Mba Yu : Okey... Gua pun bergegas berganti celana lagi, mengenakan long-jeans biru, lalu mengambil jaket yang tergantung dibalik pintu kamar, dan memakainya. Setelah mengunci kamar, Gua berjalan kearah gerbang kost-an, mata Gua malah melirik kearah parkiran mobil dan memandangi CieRVi sang kekasih. Pakai mobilnya atau naik ojek ya, pikiran Gua menimang-nimang antara menggunakan kendaraan sang kekasih atau menggunakan jasa ojek. Ah naik ojek ajalah, kan Mba Yu bawa mobil, masa nanti dua mobil jalan-jalannya, gak asyik lah, eh tapi siapa yang mau jalan-jalan juga sih.
Singkat cerita Gua sudah berada di depan kampus setelah membayar 10 ribu rupiah kepada bapak ojek yang mengantar tadi. Tidak lama mobil Mba Yu pun datang, dan berhenti tepat di samping Gua. "Hai cowok, lagi mangkal ya ?", ucap Mba Yu setelah membuka jendela pintu kemudi.
"Hai Tante, mau booking aku ya Tan ?", "Ha ha ha ha...", balas Gua menanggapi.
"Iiih enak aja bilang tante-tante!",
"Masih muda gini, Kakak doong.. hi hi hi hi...", balasnya lagi seraya terkekeh.
Setelah saling lempar ejekkan, Gua pun masuk ke pintu kemudi, tentunya Mba Yu bergeser ke jok sebelah. Malam ini, aduh aduh, nampak cantik ini Mba Yu kuuuu.. Selalu buat Gua kesengsem deh kalo dirinya mengenakan jaket sporty putih favoritnya itu, bawahan celan long-jeans biru muda, dan tidak lupa jam pemberian Gua dia kenakan, oh satu lagi, rambut panjang pirangnya dikuncir kuda. Simple but charming bangetsss.

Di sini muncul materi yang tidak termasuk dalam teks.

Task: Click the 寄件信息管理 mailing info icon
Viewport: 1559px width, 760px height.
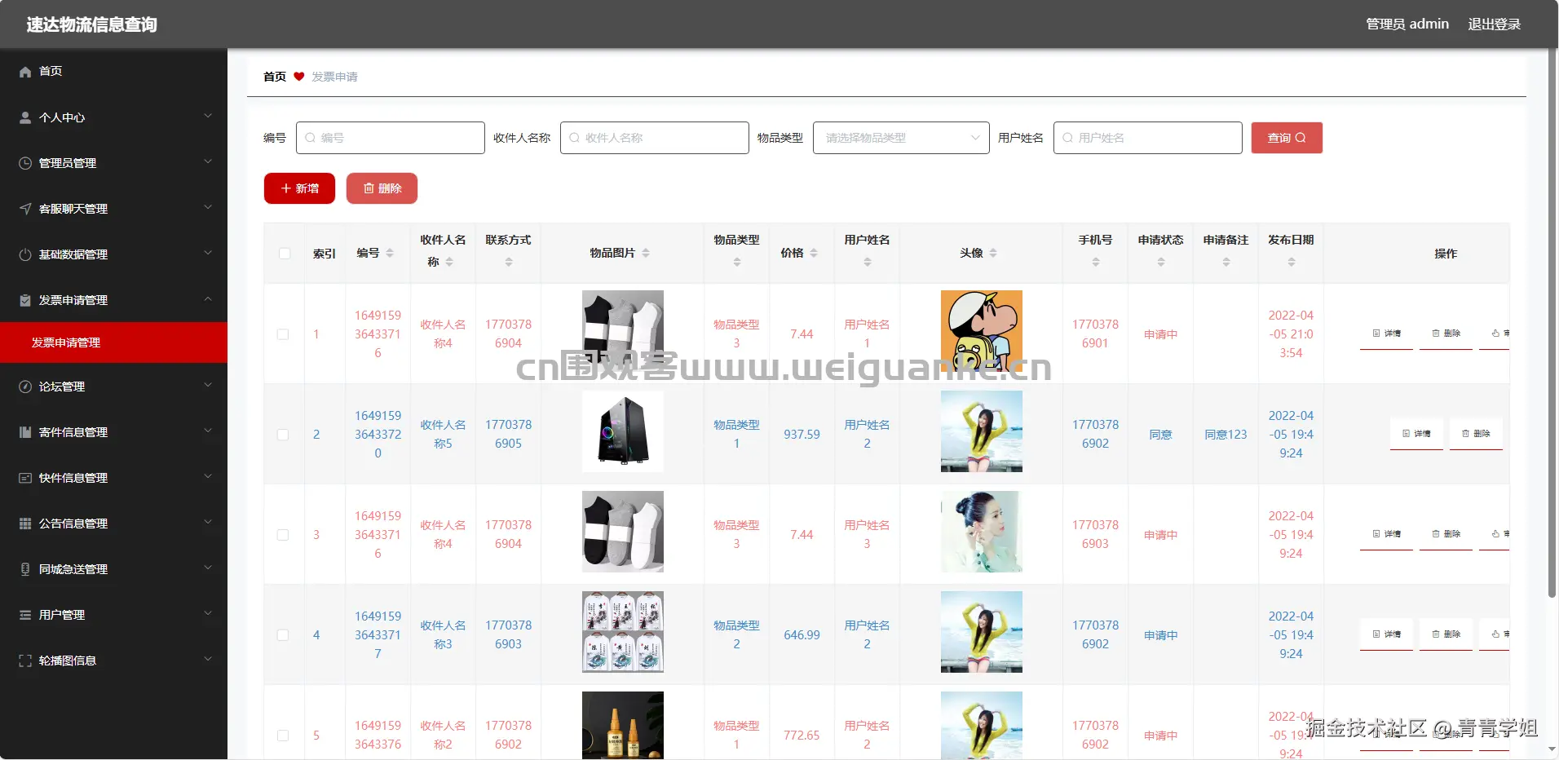Action: (x=24, y=432)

"Kamu udah makan Mba ?", tanya Gua yang masih belum menjalankan mobil. "Belum, hehehe..", jawabnya tertawa pelan.
"Lah udah malem kok belum makan sih..", "Mau makan apa nih ?", tanya Gua langsung.
"Pizza aja yu Za..",
"Lagi pingin Pizza hehehe..". "Sip, berangkaaattt..".
Gua melajukan mobil dengan kecepatan sedang menuju sebuah resto ala Italian. Sekitar 15 menit kami berdua pun sampai di resto tersebut. Mba Yu memesan pizza ukuran kecil, karena Gua masih merasa kenyang setelah makan dengan Mba Siska sebelumnya. Gua memesan salad dan ice lemon tea, beberapa menut kemudian menu pesanan pun sudah dihidangkan diatas meja. Sambil menikmati makanan, kami mengobrol santai seputar kuliah Gua.
"Jadi nanti kamu mau fokus di bidang apa Za ?", tanya Mba Yu setelah menghabiskan 2 potong pizza.
"Belum tau sih Mba, kan ini baru awal, belum ada penjurusan yang spesifik, lagian yang aku tau katanya sih penjurusan nanti pas pkl...", jawab Gua.
"Hmm.. Ya yang penting kamu gak asal milih karena ikutan temen kamu aja Mas, kan ini untuk masa depan kamu toh..".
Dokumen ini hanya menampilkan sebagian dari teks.